— Written request 1 —
According to the passage on Friedrich Kittler's digital estate, how many original files had the DLA saved and converted into stable formats by 2013?
— Written request 2 —
Using the passage on Friedrich Kittler's digital estate, explain why the DLA examined all files from the hard drives instead of excluding suggested system directories.

* START Supplied text *

Starting with Thomas Strittmatter’s Atari and Macintosh disks in 2003, the DLA
developed and established a workflow for preserving and indexing digital
personal archives. This worked well with static textual material of manageable
size. Until 2013, 281 volumes (mostly floppy disks) from 35 personal archives
with 26,700 original files were saved and converted into stable file formats
[
Bülow 2011]. Almost from the beginning, the DLA adopted a
strategy highly recommended by the BitCurator project, that is to file media
volumes as a one-to-one copy in sector images [
Lee 2013, 27].
In general, sector images are most qualified to preserve technical metadata of
file systems (update time stamps, user information etc.) and can moreover be
directly integrated as logical drives (read-only) in virtual machines or
emulators.
A full-scale comparison of the amount of volumes reveals that Kittler’s media
(floppies, CD-Rs etc., original hard drives, further non-original transport
media and file collections) outnumber the former digital inventory (‘D-Archive
1.0’) from the last ten years by a significant margin (Figure 2).
The contrast becomes even more apparent in a numerical comparison on the file
level (Figure 3). While it is safe to say that most of 1.7 million files are not
Kittler’s but commercial or free software (ranging from operating system
software to special shareware), there is no safe way to automatically detect
irrelevant ones and simply leave them apart. This is due to the special
complexity of the estate.
Friedrich Kittler bequeathed texts, images, videos, and artifacts of his
programming. The latter comprise source code (written in several programming
languages) as well as modifications of his hardware configurations. In
approximately 30 years this work was executed under different operating systems,
starting with MS-DOS, followed by Unix. From approximately 2000 onwards he
worked under Gentoo Linux, not as a normal user with limited system rights, but
as root. His standard working directory was not the common
/home, he was using /usr/ich instead.
The possibility to encounter Kittler’s files and source code everywhere made it
necessary to show utmost restraint in the exclusion of suggested system
directories. Furthermore, it is obvious for Kittler’s code that the respective
programming environments are of relevance. Therefore, all files
from hard drives and most of the readable disks and optical media were examined.

* END Supplied text *
* START Material *

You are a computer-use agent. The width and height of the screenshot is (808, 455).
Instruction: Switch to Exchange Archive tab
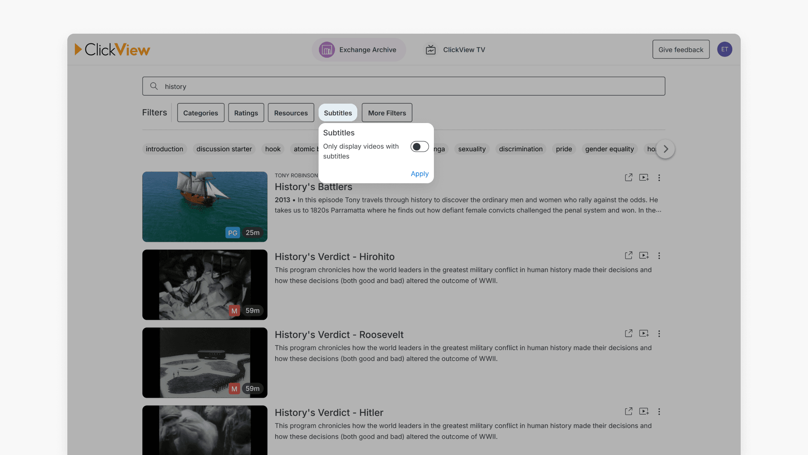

* END Material *

— Correct output 1 —
26,700 original files.

— Correct output 2 —
Kittler worked as root under Gentoo Linux and used /usr/ich instead of /home, so his files and source code could turn up anywhere. The programming environments were also relevant to his code. The DLA therefore showed utmost restraint in excluding system directories.